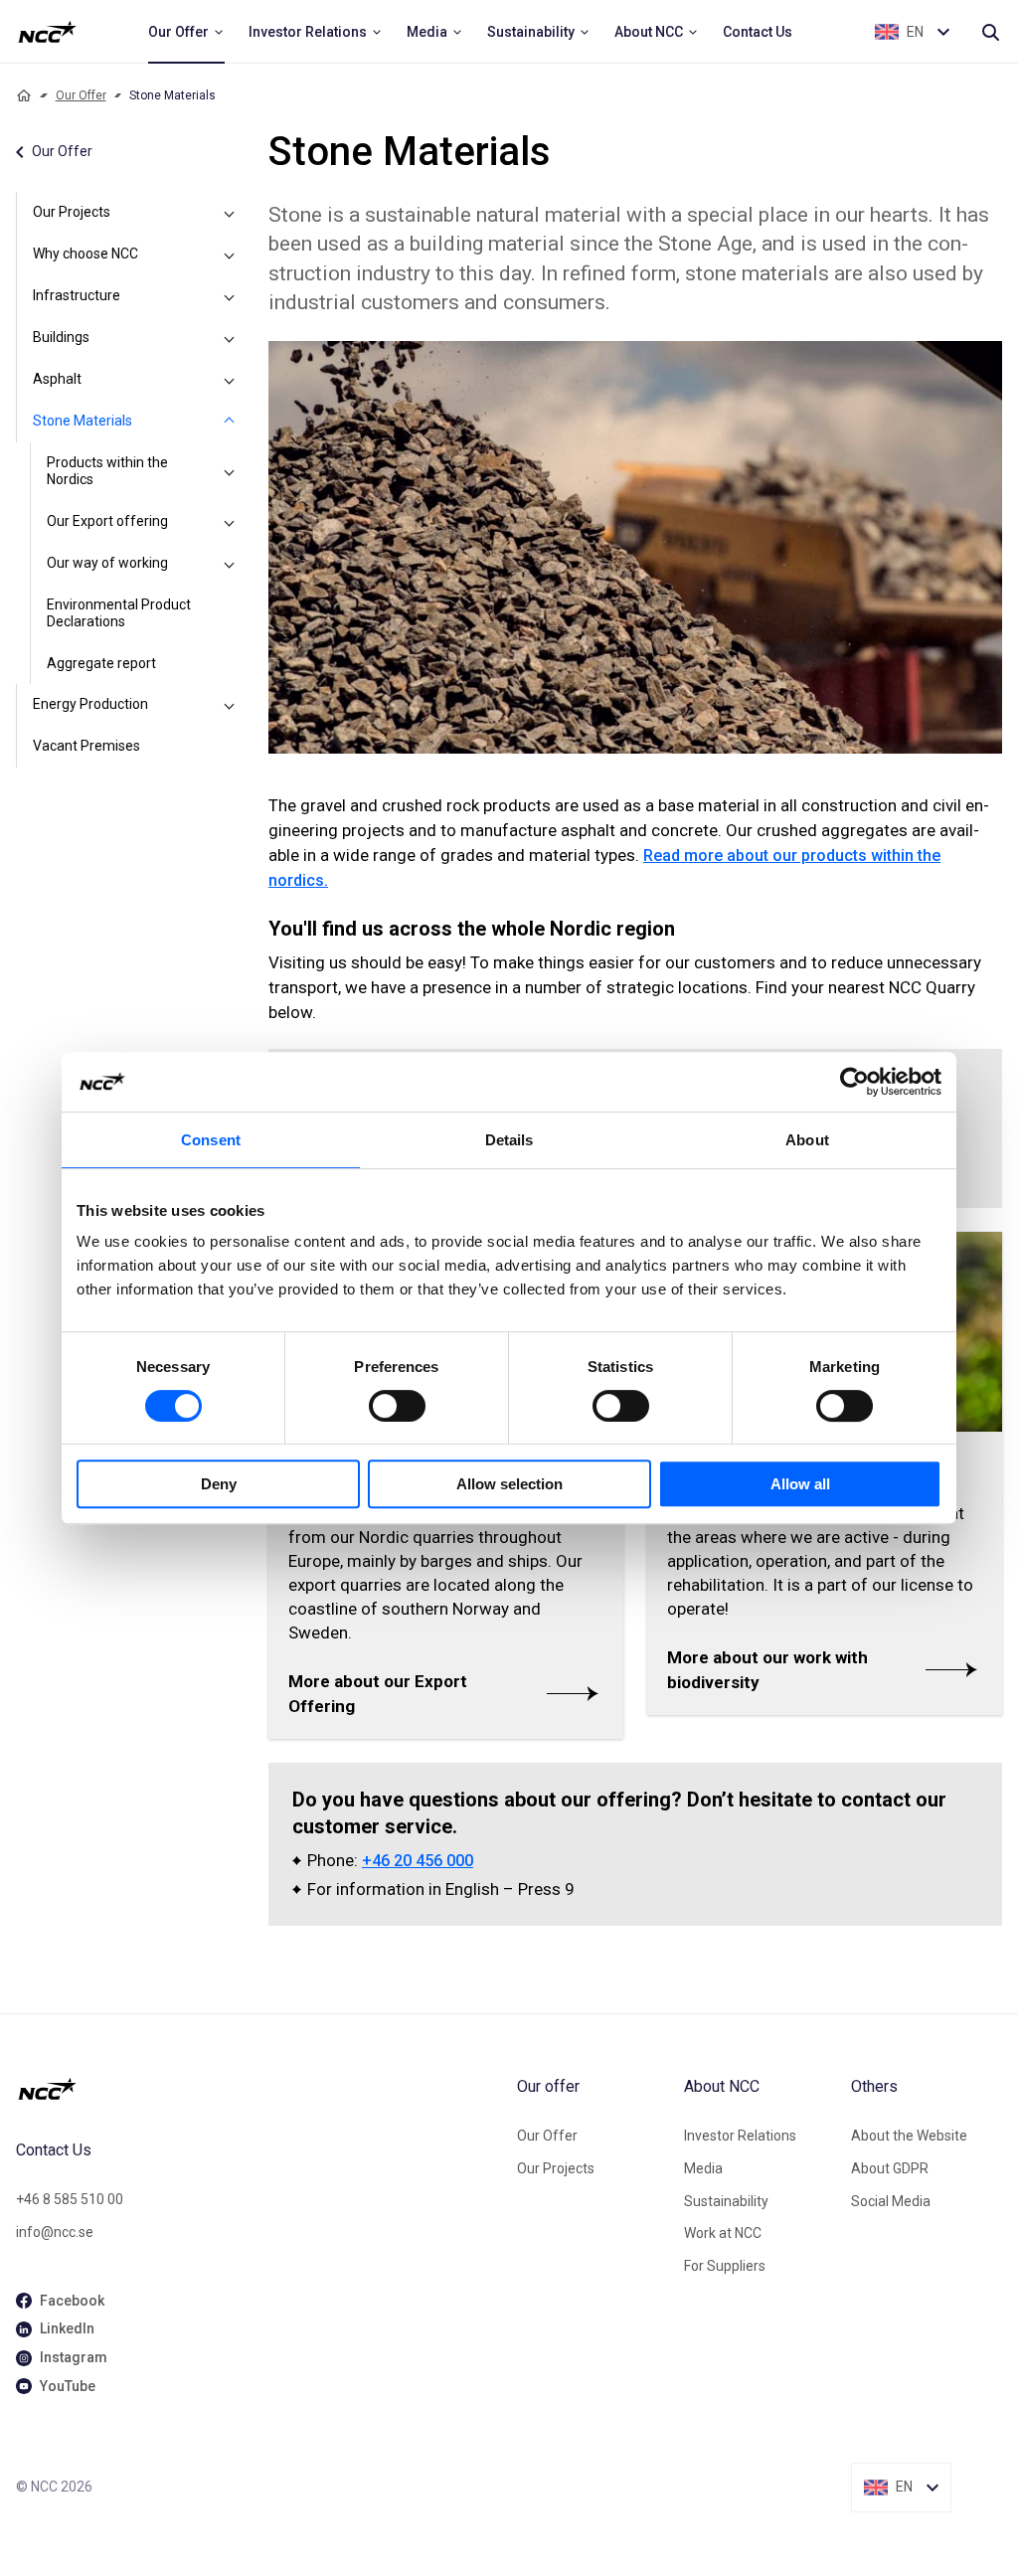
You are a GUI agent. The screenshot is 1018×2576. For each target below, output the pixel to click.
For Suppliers (724, 2266)
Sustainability (726, 2201)
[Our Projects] (229, 213)
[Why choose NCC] (229, 254)
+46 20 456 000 (417, 1860)
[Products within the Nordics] (229, 471)
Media (703, 2168)
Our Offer (81, 95)
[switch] (397, 1406)
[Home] (24, 95)
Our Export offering (107, 521)
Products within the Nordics (107, 471)
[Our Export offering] (229, 522)
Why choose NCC (85, 253)
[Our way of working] (229, 564)
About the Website (909, 2136)
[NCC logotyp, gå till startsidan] (258, 2089)
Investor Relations (740, 2136)
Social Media (891, 2201)
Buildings (61, 337)
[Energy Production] (229, 705)
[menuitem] (186, 32)
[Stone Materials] (229, 421)
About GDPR (890, 2168)
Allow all (800, 1483)
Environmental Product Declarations (119, 613)
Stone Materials (82, 421)
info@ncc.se (54, 2232)
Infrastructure (76, 295)
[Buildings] (229, 338)
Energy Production (90, 704)
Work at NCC (723, 2233)
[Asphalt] (229, 380)
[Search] (990, 32)
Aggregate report (101, 663)
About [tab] (807, 1139)
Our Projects (71, 212)
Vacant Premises (86, 746)
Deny (219, 1483)
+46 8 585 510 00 (69, 2199)
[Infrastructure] (229, 296)
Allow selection (509, 1483)
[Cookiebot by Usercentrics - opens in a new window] (854, 1082)
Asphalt (57, 379)
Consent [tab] (211, 1139)
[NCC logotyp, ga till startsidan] (47, 32)
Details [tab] (509, 1139)
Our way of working (107, 563)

§ WHAT THE TASK REQUIRES
Skipping all pictures, set the listing down exactly as written.

§ SOLVED EXERCISE
You are a GUI agent. The screenshot is 1018×2576. For each target below, output the pixel to click.
For Suppliers (724, 2266)
Sustainability (726, 2201)
[Our Projects] (229, 213)
[Why choose NCC] (229, 254)
+46 20 456 000 (417, 1860)
[Products within the Nordics] (229, 471)
Media (703, 2168)
Our Offer (81, 95)
[switch] (397, 1406)
[Home] (24, 95)
Our Export offering (107, 521)
Products within the Nordics (107, 471)
[Our Export offering] (229, 522)
Why choose NCC (85, 253)
[Our way of working] (229, 564)
About the Website (909, 2136)
[NCC logotyp, gå till startsidan] (258, 2089)
Investor Relations (740, 2136)
Social Media (891, 2201)
Buildings (61, 337)
[Energy Production] (229, 705)
[menuitem] (186, 32)
[Stone Materials] (229, 421)
About GDPR (890, 2168)
Allow all (800, 1483)
Environmental Product Declarations (119, 613)
Stone Materials (82, 421)
info@ncc.se (54, 2232)
Infrastructure (76, 295)
[Buildings] (229, 338)
Energy Production (90, 704)
Work at NCC (723, 2233)
[Asphalt] (229, 380)
[Search] (990, 32)
Aggregate report (101, 663)
About [tab] (807, 1139)
Our Projects (71, 212)
Vacant Premises (86, 746)
Deny (219, 1483)
+46 8 585 510 00 (69, 2199)
[Infrastructure] (229, 296)
Allow selection (509, 1483)
[Cookiebot by Usercentrics - opens in a new window] (854, 1082)
Asphalt (57, 379)
Consent [tab] (211, 1139)
[NCC logotyp, ga till startsidan] (47, 32)
Details [tab] (509, 1139)
Our way of working (107, 563)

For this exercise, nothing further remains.